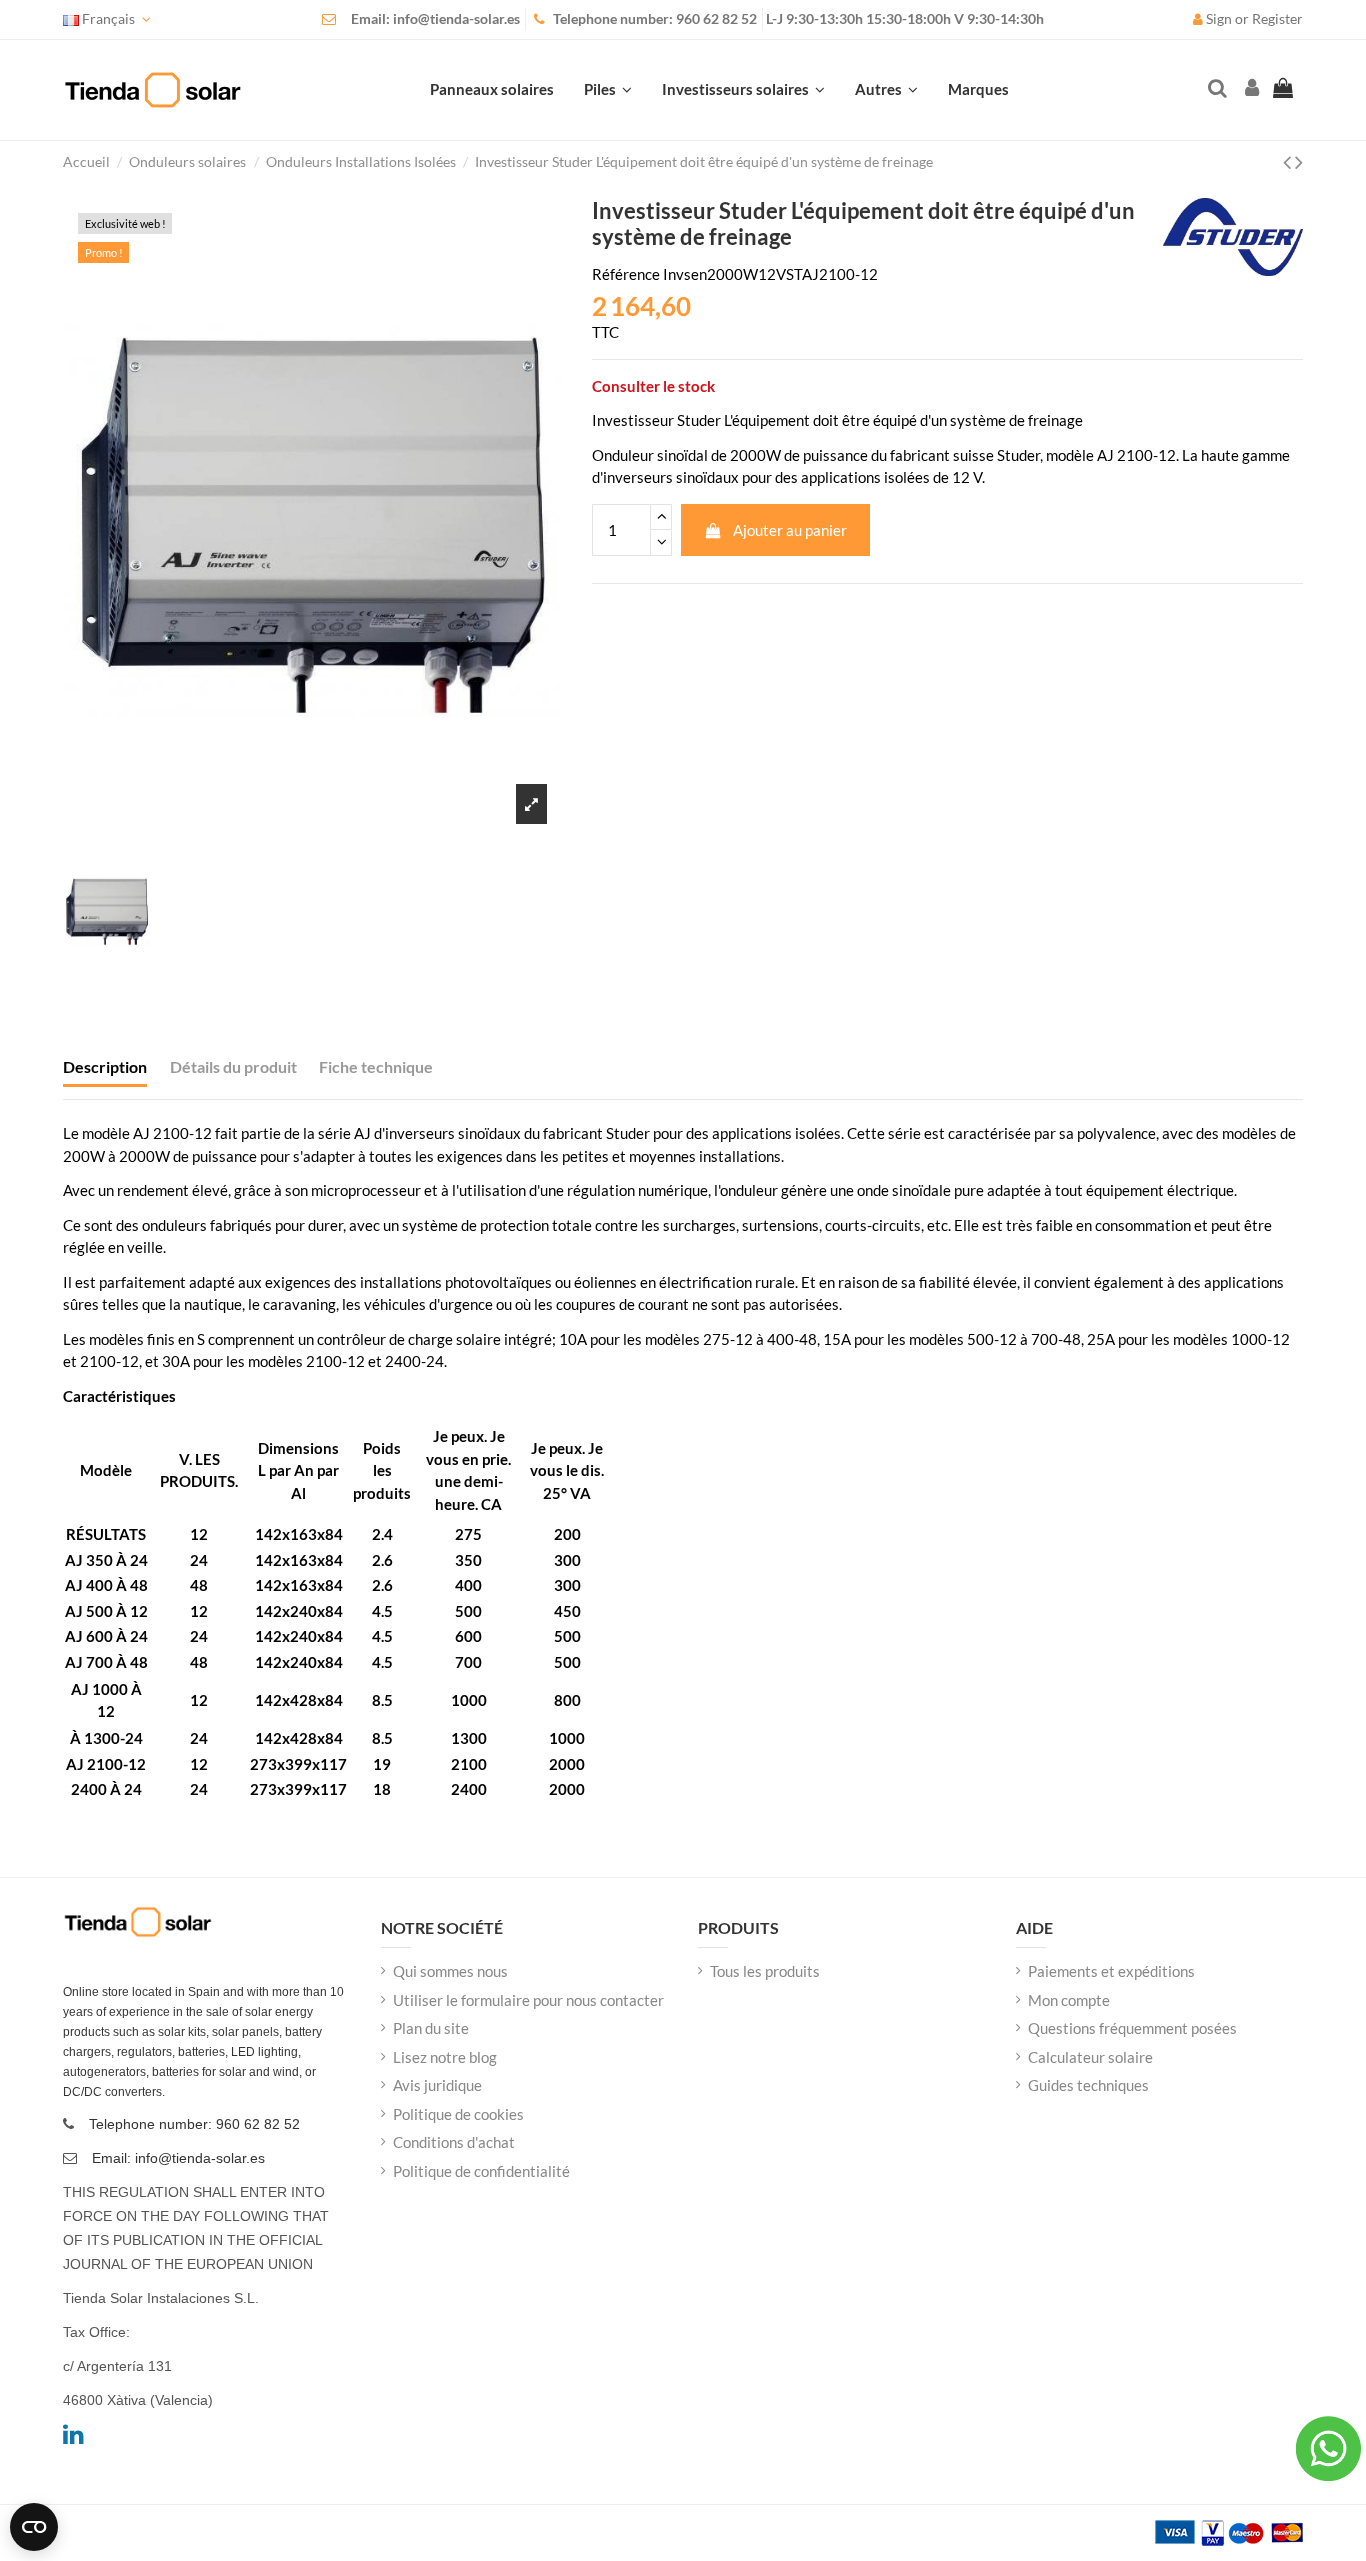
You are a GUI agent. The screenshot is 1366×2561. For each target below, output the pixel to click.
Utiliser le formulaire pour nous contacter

--

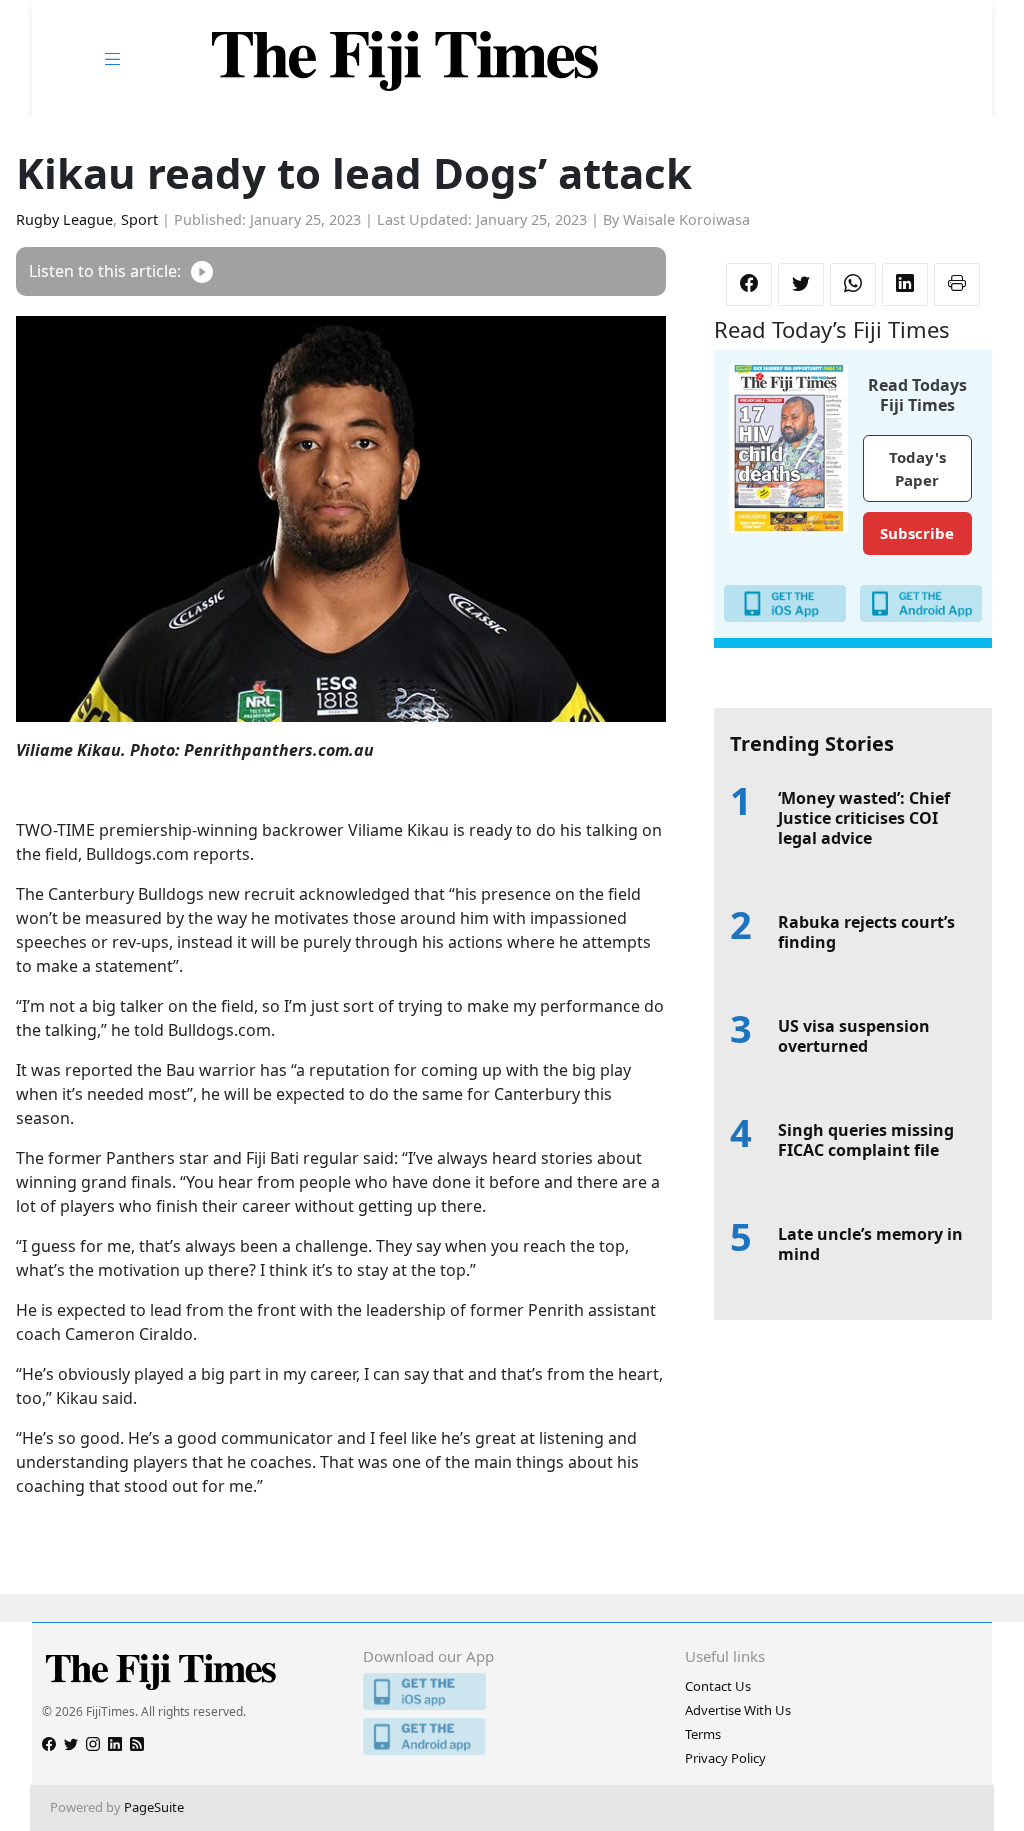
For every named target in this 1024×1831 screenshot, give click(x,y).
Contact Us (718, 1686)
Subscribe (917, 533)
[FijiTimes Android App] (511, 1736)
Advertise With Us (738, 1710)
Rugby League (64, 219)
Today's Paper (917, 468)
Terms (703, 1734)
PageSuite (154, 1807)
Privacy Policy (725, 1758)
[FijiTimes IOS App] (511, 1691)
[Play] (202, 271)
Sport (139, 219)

* Activity:
Would you retype exactly the lines above, from the line with "[FijiTimes Android App] (511, 1736)" to the line with "Sport (139, 219)", with both end lines kept and nothing more?

* The completed task:
[FijiTimes Android App] (511, 1736)
Advertise With Us (738, 1710)
Rugby League (64, 219)
Today's Paper (917, 468)
Terms (703, 1734)
PageSuite (154, 1807)
Privacy Policy (725, 1758)
[FijiTimes IOS App] (511, 1691)
[Play] (202, 271)
Sport (139, 219)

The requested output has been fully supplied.